Provided material Block Start

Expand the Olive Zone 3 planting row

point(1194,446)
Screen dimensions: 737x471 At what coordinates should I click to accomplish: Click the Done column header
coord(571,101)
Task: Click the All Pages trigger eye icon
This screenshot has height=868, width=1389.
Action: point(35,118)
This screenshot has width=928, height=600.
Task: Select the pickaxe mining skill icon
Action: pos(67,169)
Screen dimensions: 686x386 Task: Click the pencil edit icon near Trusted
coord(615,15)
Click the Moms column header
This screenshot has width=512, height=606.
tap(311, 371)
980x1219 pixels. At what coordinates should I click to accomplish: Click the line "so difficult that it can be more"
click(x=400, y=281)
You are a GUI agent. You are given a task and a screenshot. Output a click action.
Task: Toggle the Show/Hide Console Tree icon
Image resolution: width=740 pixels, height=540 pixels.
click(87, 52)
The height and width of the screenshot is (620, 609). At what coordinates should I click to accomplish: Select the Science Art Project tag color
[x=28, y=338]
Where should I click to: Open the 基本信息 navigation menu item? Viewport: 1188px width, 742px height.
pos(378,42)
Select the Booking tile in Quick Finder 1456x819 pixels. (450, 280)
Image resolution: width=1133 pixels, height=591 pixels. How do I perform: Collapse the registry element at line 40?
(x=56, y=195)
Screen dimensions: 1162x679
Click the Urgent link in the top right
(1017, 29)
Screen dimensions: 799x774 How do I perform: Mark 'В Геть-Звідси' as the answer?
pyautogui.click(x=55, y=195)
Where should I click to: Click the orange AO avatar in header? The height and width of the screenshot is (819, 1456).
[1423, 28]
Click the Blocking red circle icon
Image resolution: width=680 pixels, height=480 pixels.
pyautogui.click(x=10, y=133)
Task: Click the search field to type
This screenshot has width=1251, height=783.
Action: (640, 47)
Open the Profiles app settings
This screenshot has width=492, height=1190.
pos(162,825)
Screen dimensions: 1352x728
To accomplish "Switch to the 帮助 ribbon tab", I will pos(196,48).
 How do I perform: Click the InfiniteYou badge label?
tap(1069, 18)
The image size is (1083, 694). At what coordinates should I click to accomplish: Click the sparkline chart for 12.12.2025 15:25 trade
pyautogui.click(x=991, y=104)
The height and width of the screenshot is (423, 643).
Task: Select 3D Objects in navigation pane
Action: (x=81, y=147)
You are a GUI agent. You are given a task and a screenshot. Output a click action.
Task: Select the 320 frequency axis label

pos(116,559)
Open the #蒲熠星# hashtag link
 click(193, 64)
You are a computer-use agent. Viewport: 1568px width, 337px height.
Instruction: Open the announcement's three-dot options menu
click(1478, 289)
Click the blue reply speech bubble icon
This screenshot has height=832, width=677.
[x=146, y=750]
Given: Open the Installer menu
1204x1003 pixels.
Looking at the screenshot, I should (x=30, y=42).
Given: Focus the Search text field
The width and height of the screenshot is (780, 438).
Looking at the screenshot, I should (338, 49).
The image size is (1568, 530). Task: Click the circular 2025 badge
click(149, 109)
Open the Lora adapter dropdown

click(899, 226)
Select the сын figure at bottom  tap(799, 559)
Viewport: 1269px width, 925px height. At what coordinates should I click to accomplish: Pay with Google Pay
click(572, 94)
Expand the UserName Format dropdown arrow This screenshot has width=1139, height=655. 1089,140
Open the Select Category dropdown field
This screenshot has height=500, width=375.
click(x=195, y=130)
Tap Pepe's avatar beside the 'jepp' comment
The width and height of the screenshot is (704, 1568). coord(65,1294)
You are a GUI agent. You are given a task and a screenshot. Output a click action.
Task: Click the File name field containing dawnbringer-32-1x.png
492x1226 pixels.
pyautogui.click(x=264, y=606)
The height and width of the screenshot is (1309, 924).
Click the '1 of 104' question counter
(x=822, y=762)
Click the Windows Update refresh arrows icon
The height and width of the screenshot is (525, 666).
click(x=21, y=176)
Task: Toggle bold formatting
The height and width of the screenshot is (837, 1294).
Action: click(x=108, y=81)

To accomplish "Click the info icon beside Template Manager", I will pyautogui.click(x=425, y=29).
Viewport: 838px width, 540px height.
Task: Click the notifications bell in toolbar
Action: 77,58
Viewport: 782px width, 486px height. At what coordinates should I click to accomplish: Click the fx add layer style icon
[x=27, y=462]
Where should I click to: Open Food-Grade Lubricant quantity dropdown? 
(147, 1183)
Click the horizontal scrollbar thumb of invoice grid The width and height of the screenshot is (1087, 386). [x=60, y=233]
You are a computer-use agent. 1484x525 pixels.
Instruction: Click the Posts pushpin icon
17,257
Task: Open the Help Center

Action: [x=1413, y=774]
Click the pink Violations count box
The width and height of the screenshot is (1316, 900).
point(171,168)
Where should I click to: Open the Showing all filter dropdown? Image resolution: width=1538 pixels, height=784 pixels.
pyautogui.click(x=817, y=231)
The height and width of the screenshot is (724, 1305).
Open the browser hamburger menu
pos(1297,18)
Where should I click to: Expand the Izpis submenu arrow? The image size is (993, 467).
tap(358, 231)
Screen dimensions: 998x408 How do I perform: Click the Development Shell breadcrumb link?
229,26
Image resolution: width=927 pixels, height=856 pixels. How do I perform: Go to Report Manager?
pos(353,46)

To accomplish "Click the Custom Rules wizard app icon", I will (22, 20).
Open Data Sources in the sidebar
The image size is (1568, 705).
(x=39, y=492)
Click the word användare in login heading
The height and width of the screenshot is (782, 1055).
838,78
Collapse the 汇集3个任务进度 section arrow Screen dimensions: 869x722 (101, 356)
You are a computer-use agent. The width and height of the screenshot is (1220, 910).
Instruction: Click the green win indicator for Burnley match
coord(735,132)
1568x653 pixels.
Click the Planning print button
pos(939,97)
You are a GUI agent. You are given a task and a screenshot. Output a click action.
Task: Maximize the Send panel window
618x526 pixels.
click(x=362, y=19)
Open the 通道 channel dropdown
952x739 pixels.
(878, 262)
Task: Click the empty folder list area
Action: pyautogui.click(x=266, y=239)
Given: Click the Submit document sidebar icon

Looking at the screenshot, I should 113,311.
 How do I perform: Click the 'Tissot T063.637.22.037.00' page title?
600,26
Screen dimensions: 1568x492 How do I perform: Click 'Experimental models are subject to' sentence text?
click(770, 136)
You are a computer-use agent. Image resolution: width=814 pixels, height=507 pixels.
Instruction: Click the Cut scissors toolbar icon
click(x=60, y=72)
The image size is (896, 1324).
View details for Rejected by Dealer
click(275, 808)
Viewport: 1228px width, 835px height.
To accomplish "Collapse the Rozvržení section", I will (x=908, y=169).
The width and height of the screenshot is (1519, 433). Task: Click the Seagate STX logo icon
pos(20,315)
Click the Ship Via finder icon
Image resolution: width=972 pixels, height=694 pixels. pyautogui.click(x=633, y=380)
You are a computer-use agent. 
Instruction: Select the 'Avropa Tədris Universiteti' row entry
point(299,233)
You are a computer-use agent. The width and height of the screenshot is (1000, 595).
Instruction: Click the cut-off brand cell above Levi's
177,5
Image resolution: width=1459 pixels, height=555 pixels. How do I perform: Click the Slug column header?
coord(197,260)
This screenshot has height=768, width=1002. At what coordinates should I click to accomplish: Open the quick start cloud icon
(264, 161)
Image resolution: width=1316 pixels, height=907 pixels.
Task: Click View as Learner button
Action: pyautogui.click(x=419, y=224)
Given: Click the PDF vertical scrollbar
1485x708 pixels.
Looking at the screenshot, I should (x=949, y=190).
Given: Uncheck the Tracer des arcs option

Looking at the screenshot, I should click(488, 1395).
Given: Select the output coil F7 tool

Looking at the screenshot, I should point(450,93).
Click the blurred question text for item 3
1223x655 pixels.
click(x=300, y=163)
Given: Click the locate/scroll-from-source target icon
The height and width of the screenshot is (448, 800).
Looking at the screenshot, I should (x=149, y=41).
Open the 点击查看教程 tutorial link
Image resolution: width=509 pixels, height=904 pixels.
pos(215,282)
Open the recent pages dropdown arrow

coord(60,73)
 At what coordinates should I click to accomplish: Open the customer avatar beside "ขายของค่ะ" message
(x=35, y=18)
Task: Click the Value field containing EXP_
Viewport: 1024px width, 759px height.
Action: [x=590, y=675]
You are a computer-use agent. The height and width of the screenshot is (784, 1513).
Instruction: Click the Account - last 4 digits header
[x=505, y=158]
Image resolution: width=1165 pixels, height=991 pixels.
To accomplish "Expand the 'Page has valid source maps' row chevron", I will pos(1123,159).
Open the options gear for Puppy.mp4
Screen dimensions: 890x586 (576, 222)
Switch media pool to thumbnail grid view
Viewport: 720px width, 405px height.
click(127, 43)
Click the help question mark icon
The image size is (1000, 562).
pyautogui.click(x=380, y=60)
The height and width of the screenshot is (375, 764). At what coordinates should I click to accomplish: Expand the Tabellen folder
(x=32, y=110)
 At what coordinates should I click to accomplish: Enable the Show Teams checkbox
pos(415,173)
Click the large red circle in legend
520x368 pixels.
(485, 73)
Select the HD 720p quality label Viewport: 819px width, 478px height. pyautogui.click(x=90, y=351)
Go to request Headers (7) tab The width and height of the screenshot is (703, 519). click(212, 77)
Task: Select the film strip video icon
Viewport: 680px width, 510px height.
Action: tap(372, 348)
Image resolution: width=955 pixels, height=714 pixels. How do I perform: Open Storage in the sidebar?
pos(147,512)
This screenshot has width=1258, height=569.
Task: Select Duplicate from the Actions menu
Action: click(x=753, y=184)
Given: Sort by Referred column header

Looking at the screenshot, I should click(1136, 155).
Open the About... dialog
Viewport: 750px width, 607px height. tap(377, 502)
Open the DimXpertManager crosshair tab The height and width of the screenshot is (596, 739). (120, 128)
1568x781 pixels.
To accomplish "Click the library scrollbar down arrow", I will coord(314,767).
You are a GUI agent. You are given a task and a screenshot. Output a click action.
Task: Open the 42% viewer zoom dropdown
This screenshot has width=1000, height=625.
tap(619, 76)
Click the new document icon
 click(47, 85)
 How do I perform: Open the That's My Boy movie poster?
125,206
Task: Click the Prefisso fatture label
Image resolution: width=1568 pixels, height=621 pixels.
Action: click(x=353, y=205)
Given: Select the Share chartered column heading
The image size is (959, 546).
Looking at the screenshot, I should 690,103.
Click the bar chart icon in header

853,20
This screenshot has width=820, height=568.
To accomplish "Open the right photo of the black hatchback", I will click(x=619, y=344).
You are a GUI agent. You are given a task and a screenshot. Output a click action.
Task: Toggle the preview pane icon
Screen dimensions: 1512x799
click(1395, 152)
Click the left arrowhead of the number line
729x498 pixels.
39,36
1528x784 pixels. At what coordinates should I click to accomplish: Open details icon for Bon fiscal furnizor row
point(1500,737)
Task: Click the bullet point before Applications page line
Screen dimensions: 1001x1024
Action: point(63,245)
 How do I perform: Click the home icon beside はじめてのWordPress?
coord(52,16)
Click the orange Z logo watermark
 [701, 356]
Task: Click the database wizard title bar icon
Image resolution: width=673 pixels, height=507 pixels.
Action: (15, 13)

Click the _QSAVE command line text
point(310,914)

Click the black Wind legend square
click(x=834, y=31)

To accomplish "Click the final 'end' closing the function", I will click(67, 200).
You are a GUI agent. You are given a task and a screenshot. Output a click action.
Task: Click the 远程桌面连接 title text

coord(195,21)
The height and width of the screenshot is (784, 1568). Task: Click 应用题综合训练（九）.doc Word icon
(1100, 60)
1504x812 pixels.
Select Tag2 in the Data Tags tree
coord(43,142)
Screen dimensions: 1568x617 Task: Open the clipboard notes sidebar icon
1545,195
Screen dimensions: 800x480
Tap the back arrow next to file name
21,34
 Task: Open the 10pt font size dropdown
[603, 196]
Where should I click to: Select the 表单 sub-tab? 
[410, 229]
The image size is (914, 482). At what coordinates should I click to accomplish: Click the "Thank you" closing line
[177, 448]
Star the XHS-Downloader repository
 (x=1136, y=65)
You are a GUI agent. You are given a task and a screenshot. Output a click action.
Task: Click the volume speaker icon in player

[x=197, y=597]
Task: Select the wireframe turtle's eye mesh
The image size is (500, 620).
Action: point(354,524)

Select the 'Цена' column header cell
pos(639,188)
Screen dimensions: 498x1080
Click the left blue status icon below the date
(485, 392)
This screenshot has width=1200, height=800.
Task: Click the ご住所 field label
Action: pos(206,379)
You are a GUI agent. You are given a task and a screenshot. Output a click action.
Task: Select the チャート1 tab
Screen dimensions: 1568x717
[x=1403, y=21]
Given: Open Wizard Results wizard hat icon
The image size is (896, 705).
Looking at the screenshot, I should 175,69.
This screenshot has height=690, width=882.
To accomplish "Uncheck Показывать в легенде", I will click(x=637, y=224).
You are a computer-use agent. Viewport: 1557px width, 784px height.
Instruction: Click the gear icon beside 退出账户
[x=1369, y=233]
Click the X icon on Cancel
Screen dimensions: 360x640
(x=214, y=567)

Provided material Block End

- Requirement: Every line of the records in which the string "wizard" is found should be counted, and only the count returned.

- Solved problem: 3